### SET EXERCISE
State how many lines of the records contain the string "sidebar". Reply with the number alone.

### TASK DATA
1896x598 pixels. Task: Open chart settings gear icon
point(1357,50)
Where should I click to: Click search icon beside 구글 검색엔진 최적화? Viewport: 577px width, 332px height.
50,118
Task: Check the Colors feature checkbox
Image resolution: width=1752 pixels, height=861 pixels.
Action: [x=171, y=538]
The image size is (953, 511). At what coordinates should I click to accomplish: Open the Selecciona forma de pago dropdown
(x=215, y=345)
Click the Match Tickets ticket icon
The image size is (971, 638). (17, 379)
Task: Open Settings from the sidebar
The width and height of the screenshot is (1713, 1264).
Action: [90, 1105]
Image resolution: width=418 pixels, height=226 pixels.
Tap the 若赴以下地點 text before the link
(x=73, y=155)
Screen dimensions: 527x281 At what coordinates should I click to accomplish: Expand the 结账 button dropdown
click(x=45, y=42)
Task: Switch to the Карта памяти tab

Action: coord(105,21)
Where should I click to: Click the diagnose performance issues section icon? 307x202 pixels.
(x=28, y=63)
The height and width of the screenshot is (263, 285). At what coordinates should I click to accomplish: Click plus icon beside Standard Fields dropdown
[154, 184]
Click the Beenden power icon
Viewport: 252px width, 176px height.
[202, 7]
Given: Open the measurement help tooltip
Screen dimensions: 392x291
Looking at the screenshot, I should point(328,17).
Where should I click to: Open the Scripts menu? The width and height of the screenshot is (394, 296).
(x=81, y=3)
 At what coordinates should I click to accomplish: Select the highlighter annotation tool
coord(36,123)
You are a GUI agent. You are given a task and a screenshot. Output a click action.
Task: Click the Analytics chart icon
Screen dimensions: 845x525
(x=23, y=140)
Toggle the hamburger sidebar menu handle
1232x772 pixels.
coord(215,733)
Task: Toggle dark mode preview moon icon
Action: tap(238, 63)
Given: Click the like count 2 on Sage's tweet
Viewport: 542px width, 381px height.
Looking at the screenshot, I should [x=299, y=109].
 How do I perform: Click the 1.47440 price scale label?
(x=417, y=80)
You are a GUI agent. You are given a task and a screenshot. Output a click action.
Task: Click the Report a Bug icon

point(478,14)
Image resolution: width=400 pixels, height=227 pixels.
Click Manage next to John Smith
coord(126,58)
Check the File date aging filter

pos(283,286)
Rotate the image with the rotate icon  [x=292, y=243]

### REPLY TO THE TASK
2